Carbon credits offer 'green' opportunities for farmers to implement sustainable practices
Along with benefiting soil health on a farm, implementing sustainable or regenerative practices that reduce carbon emissions can produce a little extra revenue in an emerging carbon credit market. Representatives of some of the major companies looking to agriculture to produce carbon offset credits told producers of the opportunities and challenges this new market presents.
RENVILLE — Farmers looking to adopt practices that improve soil health have an opportunity to tap into a growing market for carbon credits, and put a little more green in their pocketbooks.
“It’s not going to pay the bills,” said Bethany Huls, carbon customer success manager with Bayer. But farmers can earn revenues from carbon credits that they would not otherwise while improving soil health for the long-term benefit of their farms, she explained.

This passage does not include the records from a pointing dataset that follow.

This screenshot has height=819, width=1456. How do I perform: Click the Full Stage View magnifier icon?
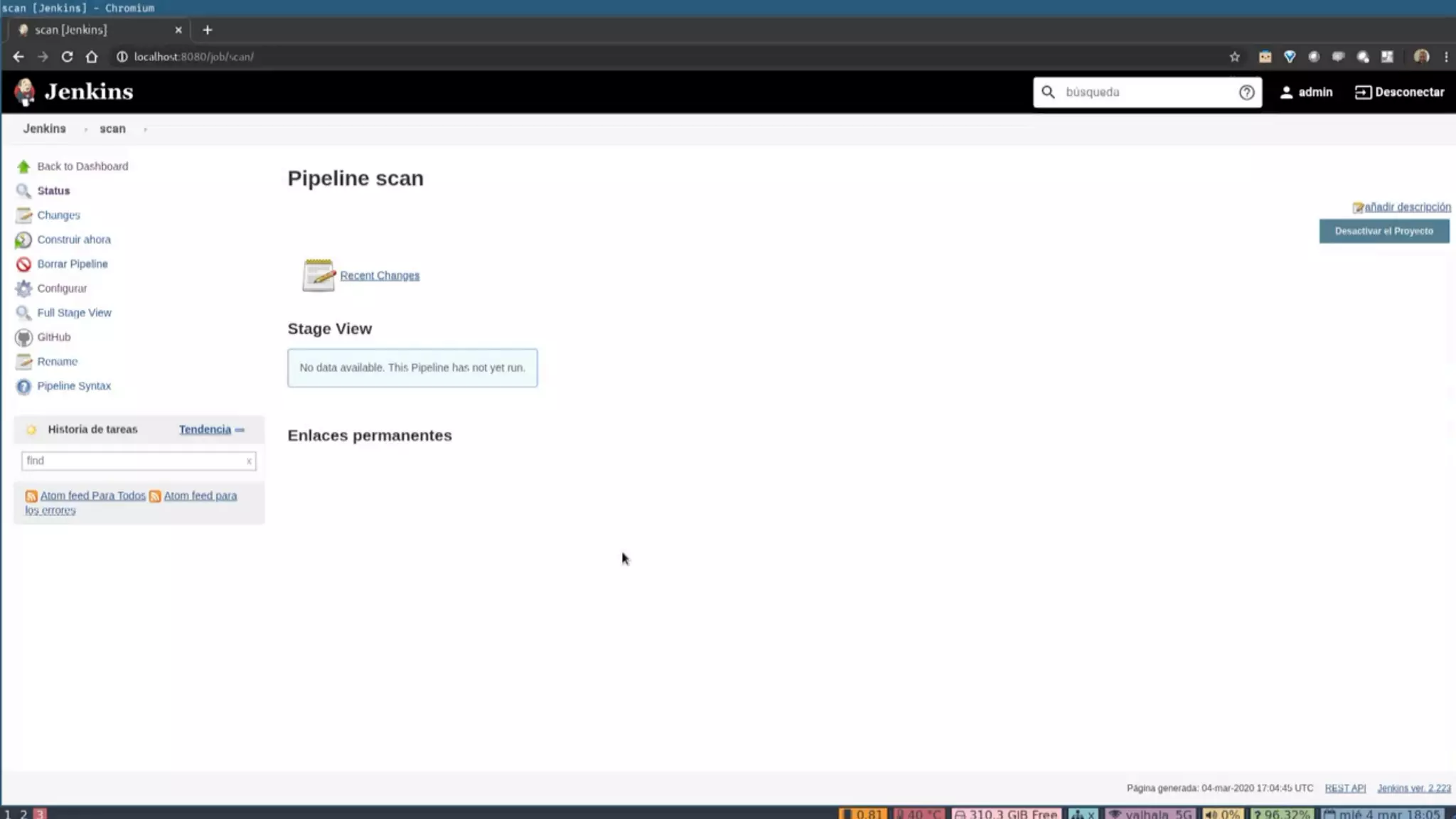(x=23, y=313)
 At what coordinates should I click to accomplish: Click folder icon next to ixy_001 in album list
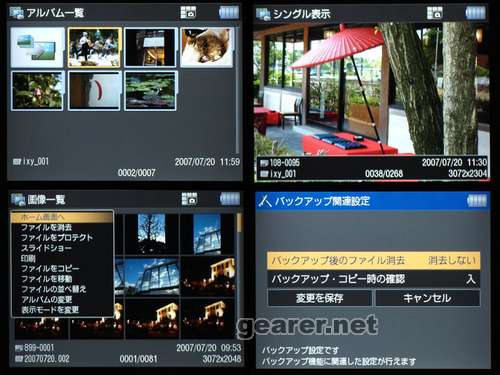(x=17, y=162)
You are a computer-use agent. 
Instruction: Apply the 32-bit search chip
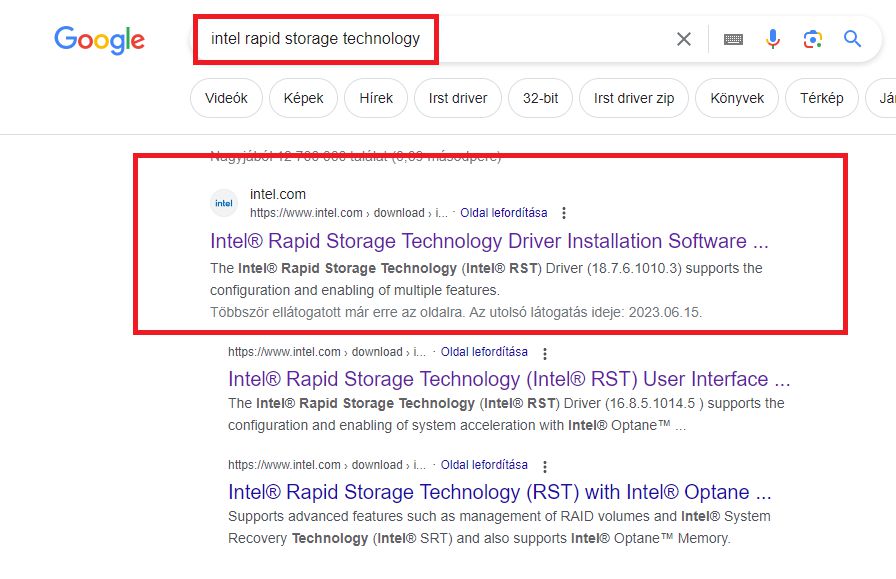539,98
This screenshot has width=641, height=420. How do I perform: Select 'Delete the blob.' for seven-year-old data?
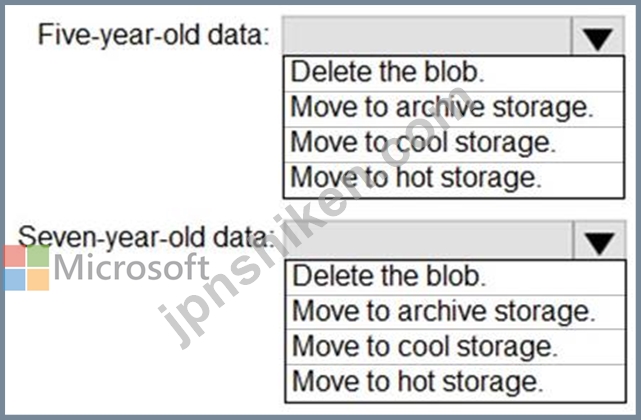(x=455, y=278)
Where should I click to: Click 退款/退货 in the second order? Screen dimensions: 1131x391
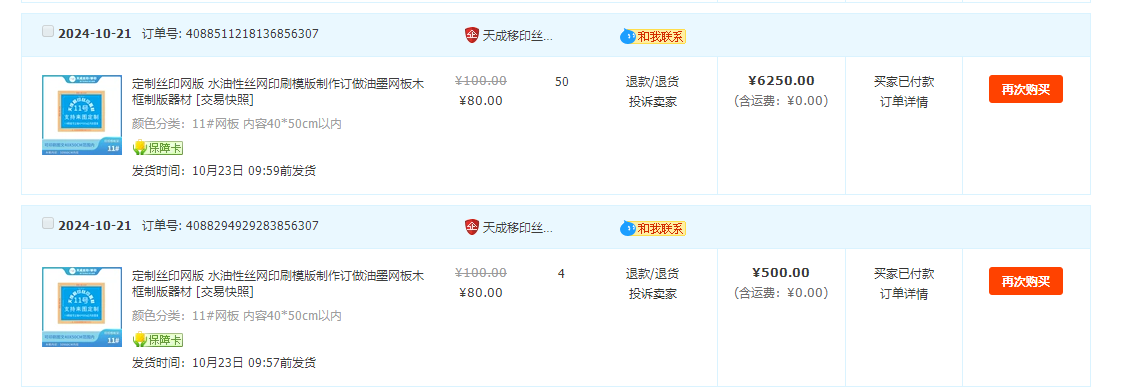point(652,273)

Huls was joined by representatives of Cargill, Truterra, which is the Land O’ Lakes sustainability division, and Indigo Ag, an agricultural start-up, in outlining the opportunities and challenges that come with the emerging carbon credits market. They spoke Wednesday in Renville at a “Profitability of Soil Health” event hosted by the Hawk Creek Watershed Project and the Renville County Soil and Water Conservation District.

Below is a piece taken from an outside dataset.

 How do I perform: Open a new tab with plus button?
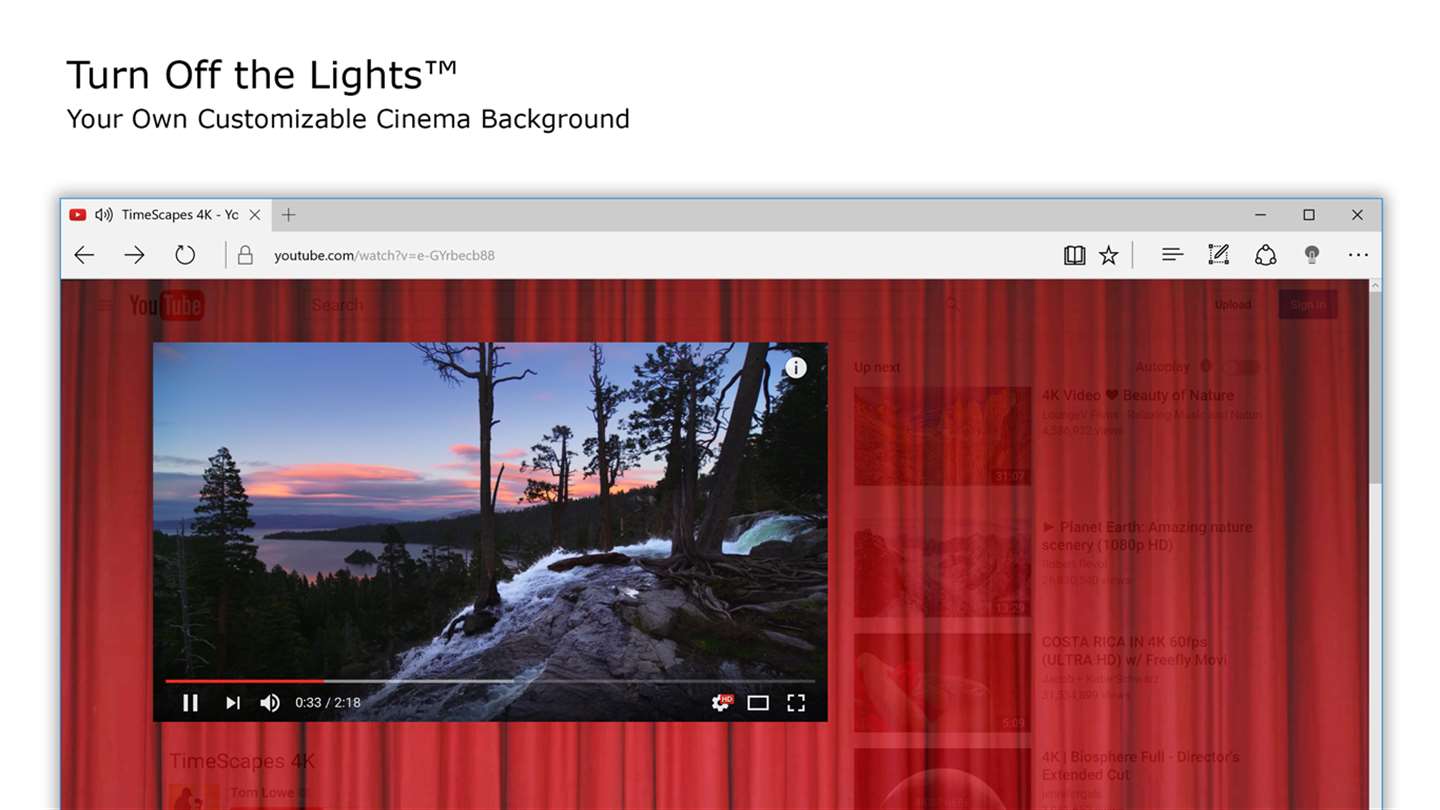288,215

The carbon credit market totaled $300 million in 2020, but is projected to grow to as large as $5 billion to possibly $30 billion in 2030, according to Huls.
Truterra rolled out its carbon credit program for farmers in Midwestern states south and east of Minnesota last year. It paid $4.3 million in 2021 to farmers, with the average farmer receiving $20,000 and some seeing more than $100,000, according to Anthony Robinson of Truterra.
Indigo, which was started in June of 2019, enrolled 3.5 million acres of farm land in its carbon credit programs, according to Steve Ficocello, senior account manager.
The carbon credit market is a private sector, voluntary market, the speakers emphasized. Many of those who are buying credits are large, Fortune 500 companies. They have pledged to reduce their carbon footprints, and need to buy carbon offset credits to do so.
Consumers are demanding it, the speakers said. “Really what’s happening is companies and customers are increasingly aware of their sustainability impact,” said Huls.
American agriculture represents the lowest-cost source for carbon offsets. Ficocello said the Midwest corn belt sequesters as much carbon dioxide during the growing season as the Amazon rainforest.
He and the other speakers are confident the carbon credit market will grow, but said that they believe it represents a 10-year window of opportunity for farmers. Most of those buying carbon credits intend to have the offsets they need acquired within that time frame. They also believe that technological advances will provide other means of carbon sequestration in the years ahead.
Farmers are paid for carbon credits in different ways. Cargill and Truterra pay by the metric ton of carbon dioxide that is calculated to have been offset by the changes on a farm, based largely on data collected on the enrolled land, such as crops yields and changes in the soil, according to Sara Koenig, with Cargill, and Robinson.
Bayer pays farmers directly by the carbon reduction practices they adopt: Converting to conservation tillage is worth $3 an acre, and planting cover crops is worth $6 an acre, for a total value of $9 an acre if both are done, according to Huls.
Indigo pays farmers according to the value of the carbon credits sold by the company. Farmers receive 75% of the revenues and Indigo the remainder, according to Ficocello.
Calculating how much carbon is offset on a farm requires soil testing, remote sensing and ground truthing — and with it comes paperwork.
The speakers emphasized that what Robinson called the “heavy lifting” in certifying the carbon offsets on farms is handled largely by the companies. They also assured the audience of more than 100 that their individual farm information is kept confidential.
There’s plenty of controversy about carbon credits, and some of it surfaced at the event. What Huls called the “elephant in the room” is the frustration felt by farmers who have already implemented carbon-reducing practices. For the most part, the speakers acknowledged that credits are provided to farmers for implementing changes on cropped acres, and that “historical” or “legacy” acres do not receive carbon credits.
“What we’re trying to do is provide the incentives to get more people to think like you,” said Ficocello.
He and the other speakers believe some changes are coming to reward those who implemented sustainable practices years ago. Some cereal food companies are paying a premium for what is being termed “sustainable grains” raised on acres where regenerative or sustainable practices are already in place.
Some producers at the event expressed skepticism about carbon credits, and their long-term viability. The speakers continued to emphasize that the carbon credits are part of a voluntary, private sector market, and that all of the current projections see demand exceeding supply for some years to come. And while there are other sources for carbon offsets, such as in forestry, “none of them achieve the success you can achieve through the American farmer in the next 10 years,” said Ficocello.
He urged anyone who is thinking about adopting sustainable farming practices to at least look into the opportunities of carbon credits before the window closes on them. “We’ve got 10 years to really take advantage of something like this,” he said.